The team say their results, published in Science, reveal bumblebees as ‘powerful agents’ in influencing the local availability of floral resources.

Professor Lars Chittka, a German zoologist at Queen Mary University of London, who was not involved in our research, has authored a perspective piece about the research that appears in the same issue of Science, interpreting the possible ‘secret lives of bees as horticulturists’. 

‘An encouraging interpretation of the new findings is that behavioural adaptations of flower-visitors can provide pollination systems with more plasticity and resilience to cope with climate change than hitherto suspected,’ he said.

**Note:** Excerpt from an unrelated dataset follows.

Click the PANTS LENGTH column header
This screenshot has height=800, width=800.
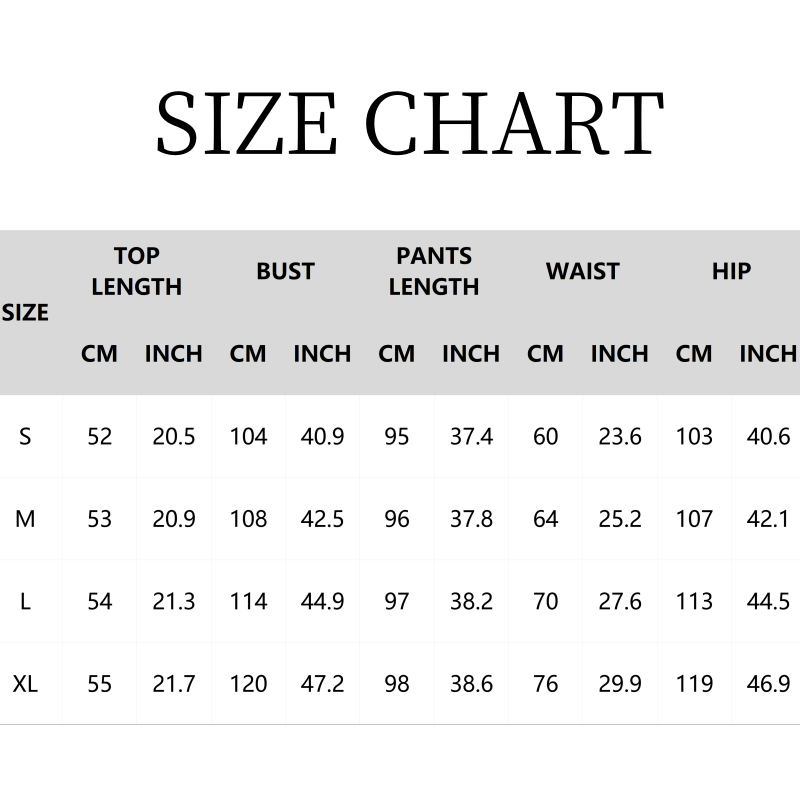(434, 271)
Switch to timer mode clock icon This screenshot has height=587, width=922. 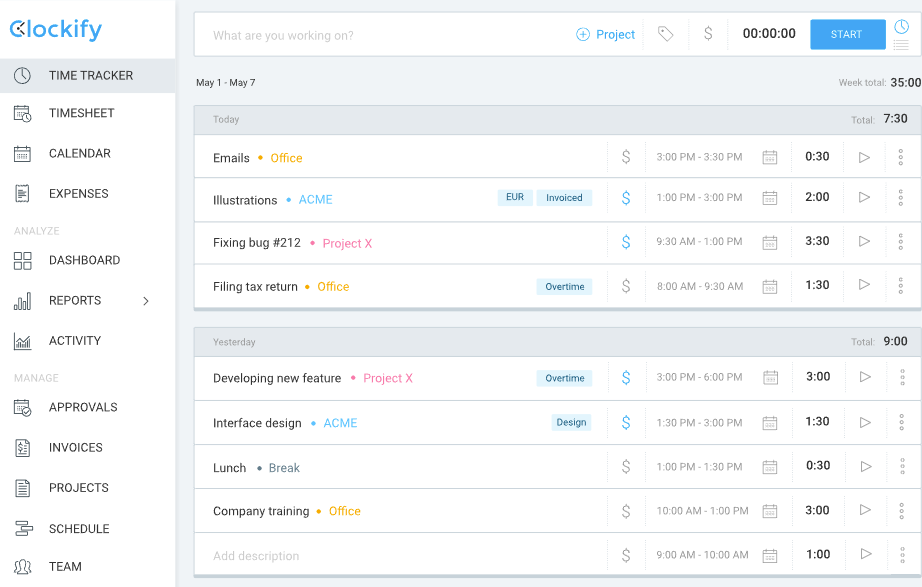901,27

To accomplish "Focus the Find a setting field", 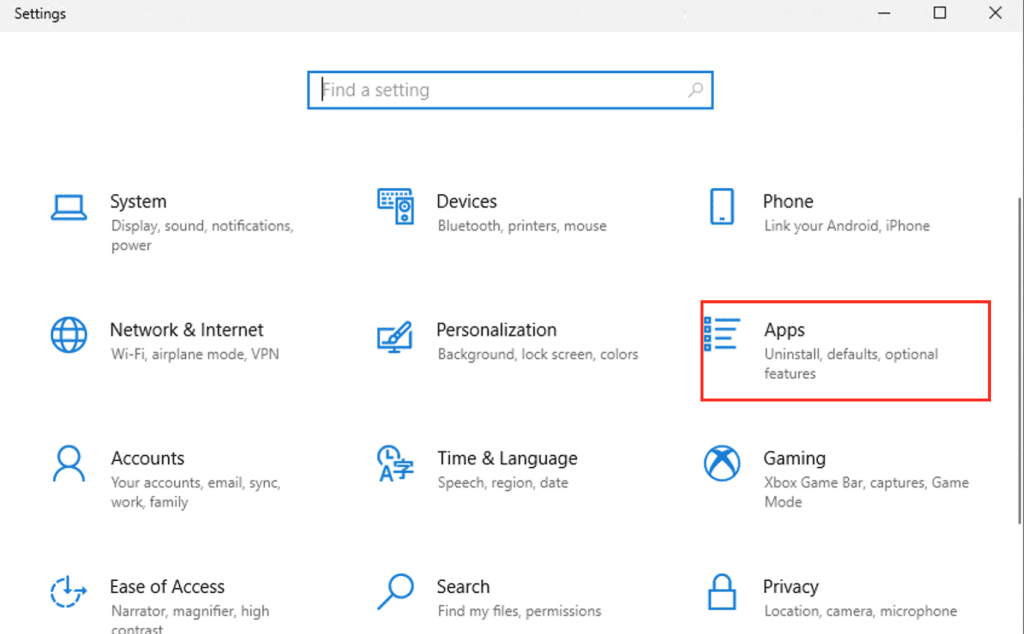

‘Understanding the molecular pathways by which one could accelerate flowering by a full month, as reported, would be a horticulturalist’s dream.’

Over the last few years, flowers blooming early has also recently been a sign that spring has sprung much sooner.

This suggests that flowers could have a set of coping strategies in case the reverse happens – flowers bloom before the appearance of pollinators. 

‘This is likely often the case, although effects can vary from place to place,’ Dr Mescher told MailOnline.   

‘The more general point is that environmental change may lead to less predictable conditions and may tend to disrupt the timing of interactions between plants and pollinators.

‘In such cases, the existence of interactions like this, involving direct communication between the bees and plants could tend to enhance the resilience of these interactions to climate change or other forms of environmental disturbance.’  

A report from last year revealed climate change is shifting spring forward in the UK and disrupting life cycles of ecosystems.

Aphids, moths and butterflies are now flying and birds are laying eggs much earlier than in the mid-20th century, according to the 50-year study in Global Change Biology.

Climate scientists warned that variations in how animals were shifting their behaviour means wildlife could get out of kilter with life cycles of other species. 

Habitat will not provide a ‘buffer’ to rising temperatures, it said, although the amount an ecosystem changes depends on where they are in the world and which habitat they live in.